The wick may also comprise one or more portions in contact with
liquid stored in the reservoir. For example, opposing ends of the
wick may protrude into the reservoir and a central portion (between
the ends) may extend across the passage so as to be exposed to
fluid flow in the passage. Thus, fluid may be drawn (e.g., by
capillary action) along the wick, from the reservoir to the exposed
portion of the wick.
[0058] The heating element may be in the form of a filament wound
about the wick (e.g., the filament may extend helically about the
wick). The filament may be wound about the exposed portion of the
wick. The heating element is electrically connected (or
connectable) to a power source. Thus, in operation, the power
source may supply electricity to (i.e., apply a voltage across) the
heating element so as to heat the heating element. This may cause
liquid stored in the wick (i.e., drawn from the tank) to be heated
so as to form a vapor and become entrained in fluid flowing through
the passage. This vapor may subsequently cool to form an aerosol in
the passage.
[0059] The smoking substitute device may include a main body which
includes the power source and the controller. The main body may be
configured for engagement with a consumable. The consumable may
comprise components of the system that are disposable, and the main
body may comprise non-disposable or non-consumable components
(e.g., power supply, controller, sensor, etc.) that facilitate the
delivery of aerosol by the consumable. In such an embodiment, the
aerosol former (e.g., e-liquid) may be replenished by replacing a
used consumable with an unused consumable. The heating element may
form part of the main body, or part of a consumable.

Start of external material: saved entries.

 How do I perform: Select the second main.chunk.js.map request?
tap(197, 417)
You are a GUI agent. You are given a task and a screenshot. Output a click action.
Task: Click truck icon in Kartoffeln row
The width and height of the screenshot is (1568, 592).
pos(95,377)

[0060] In light of this, it should be appreciated that some of the
features described herein as being part of the smoking substitute
device may alternatively form part of a main body for engagement
with the consumable.
[0061] The main body and the consumable may be configured to be
physically coupled together. For example, the consumable may be at
least partially received in a recess of the main body, such that
there is snap engagement between the main body and the consumable.

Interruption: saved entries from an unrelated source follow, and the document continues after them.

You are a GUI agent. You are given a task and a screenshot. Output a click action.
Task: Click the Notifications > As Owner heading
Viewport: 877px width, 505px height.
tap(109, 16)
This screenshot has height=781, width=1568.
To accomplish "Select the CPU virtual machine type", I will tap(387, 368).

Alternatively, the main body and the consumable may be physically
coupled together by screwing one onto the other, or through a
bayonet fitting.
[0062] Thus, the consumable may comprise one or more engagement
portions for engaging with a main body. In this way, one end of the
consumable (i.e., the inlet end) may be coupled with the main body,
while an opposing end (i.e., the outlet end) of the consumable may
define a mouthpiece.
[0063] The consumable may comprise an electrical interface for
interfacing with a corresponding electrical interface of the main
body. One or both of the electrical interfaces may include one or
more electrical contacts. Thus, when the main body is engaged with
the consumable, the electrical interface may be configured to
transfer electrical power from the power source to a heater of the
consumable. The electrical interface may also be used to identify
the consumable from a list of known types. The electrical interface
may additionally or alternatively be used to identify when the
consumable is connected to the main body.
[0064] The main body may alternatively or additionally be able to
detect information about the consumable via an RFID reader, a
barcode or QR code reader. This interface may be able to identify a
characteristic (e.g., a type) of the consumable. In this respect,
the consumable may include any one or more of an RFID chip, a
barcode or QR code, or memory within which is an identifier and
which can be interrogated via the interface.
[0065] A memory may be provided and may be operatively connected to
the controller. The memory may include non-volatile memory. The
memory may include instructions which, when implemented, cause the
controller to perform certain tasks or steps of a method, such as
the method of the first aspect of the disclosure. The consumable or
main body may comprise a wireless interface, which may be
configured to communicate wirelessly with another device, for
example a mobile device, e.g., via Bluetooth.RTM.. To this end, the
wireless interface could include a Bluetooth.RTM. antenna. Other
wireless communication interfaces, e.g., WIFI.RTM., are also
possible. The wireless interface may also be configured to
communicate wirelessly with a remote server.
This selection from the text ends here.